Choi Duk-hoon

Personal information
- Full name: Choi Duk-hoon
- Nationality: South Korea
- Born: 5 March 1976 (age 50) Seoul, South Korea
- Height: 1.76 m (5 ft 9+1⁄2 in)
- Weight: 74 kg (163 lb)

Sport
- Style: Greco-Roman
- Club: Sung Shin
- Coach: Bang Dae-du

Medal record
Men's Greco-Roman wrestling
Representing South Korea
Asian Championships
| Gold medal – first place | 2003 Delhi | 74 kg |
| Bronze medal – third place | 2004 Almaty | 74 kg |
| Bronze medal – third place | 2005 Wuhan | 74 kg |

= Choi Duk-hoon =

South Korean Greco-Roman wrestler

Choi Duk-hoon (also Choi Deok-hun, ; born March 5, 1976) is a retired amateur South Korean Greco-Roman wrestler, who competed in the men's middleweight category. He produced a remarkable tally of three career medals, including a gold in the 74-kg division at the 2003 Asian Wrestling Championships in Delhi, India, and also finished tenth at the 2004 Summer Olympics, representing his nation South Korea. Having worked as a full-time employee for Sung Shin, Choi trained throughout his sporting career as a member of its wrestling team under head coach Bang Dae-du.

Choi was born in Seoul, South Korea. Choi highlighted his sporting career at the 2003 Asian Wrestling Championships in Delhi, India, where he captured a gold medal over India's Sanjay Kumar in the 74-kg division with a comfortable 7–0 decision.

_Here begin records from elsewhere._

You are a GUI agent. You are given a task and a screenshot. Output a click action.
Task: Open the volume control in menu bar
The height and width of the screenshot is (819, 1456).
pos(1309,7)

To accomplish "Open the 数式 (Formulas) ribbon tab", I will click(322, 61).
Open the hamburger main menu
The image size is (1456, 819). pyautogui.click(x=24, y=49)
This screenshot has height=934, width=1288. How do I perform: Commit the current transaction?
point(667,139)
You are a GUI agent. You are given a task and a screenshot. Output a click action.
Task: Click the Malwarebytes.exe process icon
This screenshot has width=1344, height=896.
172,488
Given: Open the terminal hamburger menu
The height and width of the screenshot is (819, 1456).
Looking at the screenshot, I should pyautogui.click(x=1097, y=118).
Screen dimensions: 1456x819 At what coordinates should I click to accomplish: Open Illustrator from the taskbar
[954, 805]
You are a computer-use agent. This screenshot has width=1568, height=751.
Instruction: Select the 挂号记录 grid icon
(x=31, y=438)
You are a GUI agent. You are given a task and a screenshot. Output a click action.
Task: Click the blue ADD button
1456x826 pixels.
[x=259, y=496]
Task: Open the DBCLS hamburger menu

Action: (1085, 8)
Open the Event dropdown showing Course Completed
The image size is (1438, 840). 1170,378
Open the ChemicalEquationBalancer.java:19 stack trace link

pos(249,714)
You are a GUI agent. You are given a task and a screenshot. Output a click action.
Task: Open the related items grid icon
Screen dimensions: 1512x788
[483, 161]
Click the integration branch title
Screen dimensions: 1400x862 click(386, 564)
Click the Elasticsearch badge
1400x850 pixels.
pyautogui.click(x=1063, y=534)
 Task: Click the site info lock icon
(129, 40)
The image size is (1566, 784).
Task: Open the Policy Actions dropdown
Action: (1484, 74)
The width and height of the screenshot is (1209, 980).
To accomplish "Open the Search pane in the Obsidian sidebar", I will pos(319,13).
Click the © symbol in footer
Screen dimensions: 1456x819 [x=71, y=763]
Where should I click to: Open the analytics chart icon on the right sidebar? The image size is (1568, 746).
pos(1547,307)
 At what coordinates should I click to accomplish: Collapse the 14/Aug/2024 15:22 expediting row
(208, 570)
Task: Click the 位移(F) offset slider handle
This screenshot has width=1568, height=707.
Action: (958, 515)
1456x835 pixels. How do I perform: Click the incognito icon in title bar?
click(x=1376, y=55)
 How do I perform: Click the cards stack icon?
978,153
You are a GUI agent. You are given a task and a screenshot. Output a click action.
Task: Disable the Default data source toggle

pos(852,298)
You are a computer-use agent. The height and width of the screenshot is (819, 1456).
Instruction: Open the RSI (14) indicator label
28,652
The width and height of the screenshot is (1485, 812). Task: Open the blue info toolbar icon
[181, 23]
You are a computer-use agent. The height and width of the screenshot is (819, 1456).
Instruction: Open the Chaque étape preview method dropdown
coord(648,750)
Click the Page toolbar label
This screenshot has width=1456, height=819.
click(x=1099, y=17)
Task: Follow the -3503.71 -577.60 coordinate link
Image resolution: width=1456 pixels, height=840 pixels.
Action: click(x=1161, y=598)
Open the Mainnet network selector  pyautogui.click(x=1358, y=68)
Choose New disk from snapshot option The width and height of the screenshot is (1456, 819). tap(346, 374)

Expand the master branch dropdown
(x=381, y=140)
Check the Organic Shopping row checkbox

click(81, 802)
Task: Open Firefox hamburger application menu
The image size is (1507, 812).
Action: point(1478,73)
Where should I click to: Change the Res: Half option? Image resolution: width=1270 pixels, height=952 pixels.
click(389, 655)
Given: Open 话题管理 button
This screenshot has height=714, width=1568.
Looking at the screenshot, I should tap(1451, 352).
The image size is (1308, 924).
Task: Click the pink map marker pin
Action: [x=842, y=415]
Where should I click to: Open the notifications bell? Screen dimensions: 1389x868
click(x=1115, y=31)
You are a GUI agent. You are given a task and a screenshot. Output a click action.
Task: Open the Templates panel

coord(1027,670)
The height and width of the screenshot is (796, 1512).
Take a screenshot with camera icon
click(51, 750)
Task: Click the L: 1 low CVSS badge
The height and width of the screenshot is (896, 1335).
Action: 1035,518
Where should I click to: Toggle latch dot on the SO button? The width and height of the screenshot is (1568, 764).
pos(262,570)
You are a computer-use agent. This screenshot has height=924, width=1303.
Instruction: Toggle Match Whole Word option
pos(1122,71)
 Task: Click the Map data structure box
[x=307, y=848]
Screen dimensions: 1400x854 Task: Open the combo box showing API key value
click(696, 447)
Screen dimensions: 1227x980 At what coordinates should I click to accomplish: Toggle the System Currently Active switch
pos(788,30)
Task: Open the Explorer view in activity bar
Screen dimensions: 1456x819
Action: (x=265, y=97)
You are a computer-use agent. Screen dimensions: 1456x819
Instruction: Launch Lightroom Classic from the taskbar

At the 2004 Summer Olympics in Athens, Choi qualified for the South Korean squad, as a 28-year-old, in the men's 74 kg class. Earlier in the process, he placed third in the same class at the Asian Championships in Almaty, Kazakhstan to guarantee a spot on South Korea's Olympic wrestling team. He lost his opening match 2–6 to two-time reigning Olympic champion Filiberto Azcuy of Cuba, but bounced back to oust Poland's Radosław Truszkowski with a challenging 6–1 verdict. Placing second in the prelim pool and tenth overall, Choi failed to advance to the quarterfinals.